Document extract:
# # # #
I sure hope they do release a Linux Kernel Option.

Some of the issues I had was random hangs on the web UI, Random SMB shares not being accessible or dropping out and lots of their core BSD packages were super out of date when you checked them.

I’m sure I could have went the TruNAS route at least to get support etc. IDK. I love ZFS and Linux has support for it now which isn’t too bad, but still lacking boot/root zfs raid support without doing bunch of hacky stuff.

@BlackBoxSystems

I kind of get where you are coming from with the FreeNAS arena - I have a 60TB unit and I love it – but it definitely has its quirks, and its far from a set it up, and walk away type of scenario.

In terms of SMB, my only comparison was setting up a share to use with my Macs Time Machine. Test systems were FreeBSD jail on FreeNAS running AFP server, FreeBSD jail on FreeNAS with SMB share, Xcp-NG Arch Linux VM running AFP, XCP-NG Arch Linux VM running SMB. I’ve unfortunately had some problems with the Time Machine backups needing to be recreated. The worst performer was FreeNAS share with SMB, followed by FreeNAS share with AFP. The Linux systems – no Time Machine rebuild in either system for the last 4 months.
# # # #
Given information:
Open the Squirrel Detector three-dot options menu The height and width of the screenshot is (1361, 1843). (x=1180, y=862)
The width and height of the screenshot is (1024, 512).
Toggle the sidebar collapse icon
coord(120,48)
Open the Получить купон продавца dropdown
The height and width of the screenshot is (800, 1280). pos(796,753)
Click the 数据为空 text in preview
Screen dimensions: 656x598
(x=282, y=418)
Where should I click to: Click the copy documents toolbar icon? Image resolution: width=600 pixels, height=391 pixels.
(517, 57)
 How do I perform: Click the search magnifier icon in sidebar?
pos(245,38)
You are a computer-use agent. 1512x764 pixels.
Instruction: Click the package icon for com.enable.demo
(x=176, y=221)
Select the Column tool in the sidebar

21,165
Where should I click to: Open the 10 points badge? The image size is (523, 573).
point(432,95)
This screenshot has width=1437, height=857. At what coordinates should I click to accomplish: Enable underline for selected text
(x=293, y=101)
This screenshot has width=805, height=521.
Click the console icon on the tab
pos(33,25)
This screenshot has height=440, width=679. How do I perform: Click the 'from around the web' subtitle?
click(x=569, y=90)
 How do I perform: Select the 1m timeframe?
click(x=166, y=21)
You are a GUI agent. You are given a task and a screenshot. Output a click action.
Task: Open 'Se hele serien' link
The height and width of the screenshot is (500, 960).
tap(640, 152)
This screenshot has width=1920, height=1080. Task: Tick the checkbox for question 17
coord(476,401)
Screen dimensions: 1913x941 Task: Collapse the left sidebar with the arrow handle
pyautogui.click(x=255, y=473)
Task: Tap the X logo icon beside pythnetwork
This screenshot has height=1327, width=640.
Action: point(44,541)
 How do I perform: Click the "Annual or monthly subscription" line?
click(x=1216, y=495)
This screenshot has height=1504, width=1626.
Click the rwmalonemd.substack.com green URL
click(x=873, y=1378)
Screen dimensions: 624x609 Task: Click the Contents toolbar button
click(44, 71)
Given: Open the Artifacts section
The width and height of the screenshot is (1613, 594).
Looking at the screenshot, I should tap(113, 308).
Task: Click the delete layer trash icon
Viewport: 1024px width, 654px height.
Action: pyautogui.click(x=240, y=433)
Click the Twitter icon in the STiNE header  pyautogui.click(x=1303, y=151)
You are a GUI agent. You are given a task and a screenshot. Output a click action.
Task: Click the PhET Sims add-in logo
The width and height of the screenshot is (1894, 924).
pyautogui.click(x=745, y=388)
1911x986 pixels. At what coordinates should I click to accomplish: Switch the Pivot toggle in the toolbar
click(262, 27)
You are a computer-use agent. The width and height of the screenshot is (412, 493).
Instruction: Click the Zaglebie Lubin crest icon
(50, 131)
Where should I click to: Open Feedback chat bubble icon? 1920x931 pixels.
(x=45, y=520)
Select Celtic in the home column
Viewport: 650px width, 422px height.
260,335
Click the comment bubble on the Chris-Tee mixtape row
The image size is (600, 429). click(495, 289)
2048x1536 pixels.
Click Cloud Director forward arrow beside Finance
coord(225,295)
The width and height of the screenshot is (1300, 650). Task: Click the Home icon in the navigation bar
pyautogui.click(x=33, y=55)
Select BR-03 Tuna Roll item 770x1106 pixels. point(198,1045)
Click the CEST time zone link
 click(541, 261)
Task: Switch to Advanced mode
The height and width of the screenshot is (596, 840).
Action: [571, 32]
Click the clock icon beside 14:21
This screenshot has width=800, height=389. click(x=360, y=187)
# # # #
Task objective: Can you reproduce the passage of the FreeNAS discussion above word for word, from "I sure hope" to "of hacky stuff.", including both of those phrases?

Response to the exercise:
I sure hope they do release a Linux Kernel Option.

Some of the issues I had was random hangs on the web UI, Random SMB shares not being accessible or dropping out and lots of their core BSD packages were super out of date when you checked them.

I’m sure I could have went the TruNAS route at least to get support etc. IDK. I love ZFS and Linux has support for it now which isn’t too bad, but still lacking boot/root zfs raid support without doing bunch of hacky stuff.